STORED DATA —
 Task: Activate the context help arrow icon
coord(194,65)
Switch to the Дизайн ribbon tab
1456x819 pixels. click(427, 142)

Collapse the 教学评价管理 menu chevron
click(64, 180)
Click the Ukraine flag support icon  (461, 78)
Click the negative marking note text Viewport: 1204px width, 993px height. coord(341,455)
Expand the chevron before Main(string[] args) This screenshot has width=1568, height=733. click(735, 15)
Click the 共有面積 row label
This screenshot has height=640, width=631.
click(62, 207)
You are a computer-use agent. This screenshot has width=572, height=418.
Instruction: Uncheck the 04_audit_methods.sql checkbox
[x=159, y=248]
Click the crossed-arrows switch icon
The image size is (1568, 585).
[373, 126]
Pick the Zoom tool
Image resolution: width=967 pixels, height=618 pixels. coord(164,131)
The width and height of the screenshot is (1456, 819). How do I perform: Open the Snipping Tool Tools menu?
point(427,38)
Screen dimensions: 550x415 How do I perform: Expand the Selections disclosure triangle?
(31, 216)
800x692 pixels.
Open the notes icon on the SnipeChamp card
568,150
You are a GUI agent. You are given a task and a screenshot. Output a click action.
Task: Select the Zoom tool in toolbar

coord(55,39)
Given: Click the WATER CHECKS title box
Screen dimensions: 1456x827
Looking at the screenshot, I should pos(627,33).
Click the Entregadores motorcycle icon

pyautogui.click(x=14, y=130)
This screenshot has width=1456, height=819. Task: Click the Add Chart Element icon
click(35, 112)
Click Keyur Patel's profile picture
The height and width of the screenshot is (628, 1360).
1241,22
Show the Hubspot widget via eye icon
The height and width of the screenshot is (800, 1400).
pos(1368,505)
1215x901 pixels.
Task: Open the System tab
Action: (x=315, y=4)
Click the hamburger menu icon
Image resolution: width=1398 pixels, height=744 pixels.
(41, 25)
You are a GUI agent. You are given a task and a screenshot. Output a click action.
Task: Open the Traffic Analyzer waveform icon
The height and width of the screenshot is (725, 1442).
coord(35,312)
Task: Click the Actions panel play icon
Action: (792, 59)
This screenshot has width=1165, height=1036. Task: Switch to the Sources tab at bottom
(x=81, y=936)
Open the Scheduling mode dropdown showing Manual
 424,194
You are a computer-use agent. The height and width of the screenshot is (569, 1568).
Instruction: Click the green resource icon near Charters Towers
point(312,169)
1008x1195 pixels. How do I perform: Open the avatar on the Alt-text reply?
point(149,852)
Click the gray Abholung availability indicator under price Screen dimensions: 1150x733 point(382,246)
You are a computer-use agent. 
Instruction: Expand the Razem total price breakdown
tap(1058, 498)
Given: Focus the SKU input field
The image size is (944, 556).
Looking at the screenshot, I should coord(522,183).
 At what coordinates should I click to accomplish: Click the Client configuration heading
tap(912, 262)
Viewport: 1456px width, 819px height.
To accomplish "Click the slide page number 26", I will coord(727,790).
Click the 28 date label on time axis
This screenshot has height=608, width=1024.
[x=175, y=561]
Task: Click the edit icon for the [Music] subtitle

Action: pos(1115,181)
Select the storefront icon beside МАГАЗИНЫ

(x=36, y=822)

OBJECTIVE — Rewrite all of the material above as a Markdown table with the columns "No." and "Line", placing one line per row with its row number and omitting blank lines.

TASK OUTPUT —
| No. | Line |
|---|---|
| 1 |  Task: Activate the context help arrow icon |
| 2 | coord(194,65) |
| 3 | Switch to the Дизайн ribbon tab |
| 4 | 1456x819 pixels. click(427, 142) |
| 5 | Collapse the 教学评价管理 menu chevron |
| 6 | click(64, 180) |
| 7 | Click the Ukraine flag support icon  (461, 78) |
| 8 | Click the negative marking note text Viewport: 1204px width, 993px height. coord(341,455) |
| 9 | Expand the chevron before Main(string[] args) This screenshot has width=1568, height=733. click(735, 15) |
| 10 | Click the 共有面積 row label |
| 11 | This screenshot has height=640, width=631. |
| 12 | click(62, 207) |
| 13 | You are a computer-use agent. This screenshot has width=572, height=418. |
| 14 | Instruction: Uncheck the 04_audit_methods.sql checkbox |
| 15 | [x=159, y=248] |
| 16 | Click the crossed-arrows switch icon |
| 17 | The image size is (1568, 585). |
| 18 | [373, 126] |
| 19 | Pick the Zoom tool |
| 20 | Image resolution: width=967 pixels, height=618 pixels. coord(164,131) |
| 21 | The width and height of the screenshot is (1456, 819). How do I perform: Open the Snipping Tool Tools menu? |
| 22 | point(427,38) |
| 23 | Screen dimensions: 550x415 How do I perform: Expand the Selections disclosure triangle? |
| 24 | (31, 216) |
| 25 | 800x692 pixels. |
| 26 | Open the notes icon on the SnipeChamp card |
| 27 | 568,150 |
| 28 | You are a GUI agent. You are given a task and a screenshot. Output a click action. |
| 29 | Task: Select the Zoom tool in toolbar |
| 30 | coord(55,39) |
| 31 | Given: Click the WATER CHECKS title box |
| 32 | Screen dimensions: 1456x827 |
| 33 | Looking at the screenshot, I should pos(627,33). |
| 34 | Click the Entregadores motorcycle icon |
| 35 | pyautogui.click(x=14, y=130) |
| 36 | This screenshot has width=1456, height=819. Task: Click the Add Chart Element icon |
| 37 | click(35, 112) |
| 38 | Click Keyur Patel's profile picture |
| 39 | The height and width of the screenshot is (628, 1360). |
| 40 | 1241,22 |
| 41 | Show the Hubspot widget via eye icon |
| 42 | The height and width of the screenshot is (800, 1400). |
| 43 | pos(1368,505) |
| 44 | 1215x901 pixels. |
| 45 | Task: Open the System tab |
| 46 | Action: (x=315, y=4) |
| 47 | Click the hamburger menu icon |
| 48 | Image resolution: width=1398 pixels, height=744 pixels. |
| 49 | (41, 25) |
| 50 | You are a GUI agent. You are given a task and a screenshot. Output a click action. |
| 51 | Task: Open the Traffic Analyzer waveform icon |
| 52 | The height and width of the screenshot is (725, 1442). |
| 53 | coord(35,312) |
| 54 | Task: Click the Actions panel play icon |
| 55 | Action: (792, 59) |
| 56 | This screenshot has width=1165, height=1036. Task: Switch to the Sources tab at bottom |
| 57 | (x=81, y=936) |
| 58 | Open the Scheduling mode dropdown showing Manual |
| 59 |  424,194 |
| 60 | You are a computer-use agent. The height and width of the screenshot is (569, 1568). |
| 61 | Instruction: Click the green resource icon near Charters Towers |
| 62 | point(312,169) |
| 63 | 1008x1195 pixels. How do I perform: Open the avatar on the Alt-text reply? |
| 64 | point(149,852) |
| 65 | Click the gray Abholung availability indicator under price Screen dimensions: 1150x733 point(382,246) |
| 66 | You are a computer-use agent.  |
| 67 | Instruction: Expand the Razem total price breakdown |
| 68 | tap(1058, 498) |
| 69 | Given: Focus the SKU input field |
| 70 | The image size is (944, 556). |
| 71 | Looking at the screenshot, I should coord(522,183). |
| 72 |  At what coordinates should I click to accomplish: Click the Client configuration heading |
| 73 | tap(912, 262) |
| 74 | Viewport: 1456px width, 819px height. |
| 75 | To accomplish "Click the slide page number 26", I will coord(727,790). |
| 76 | Click the 28 date label on time axis |
| 77 | This screenshot has height=608, width=1024. |
| 78 | [x=175, y=561] |
| 79 | Task: Click the edit icon for the [Music] subtitle |
| 80 | Action: pos(1115,181) |
| 81 | Select the storefront icon beside МАГАЗИНЫ |
| 82 | (x=36, y=822) |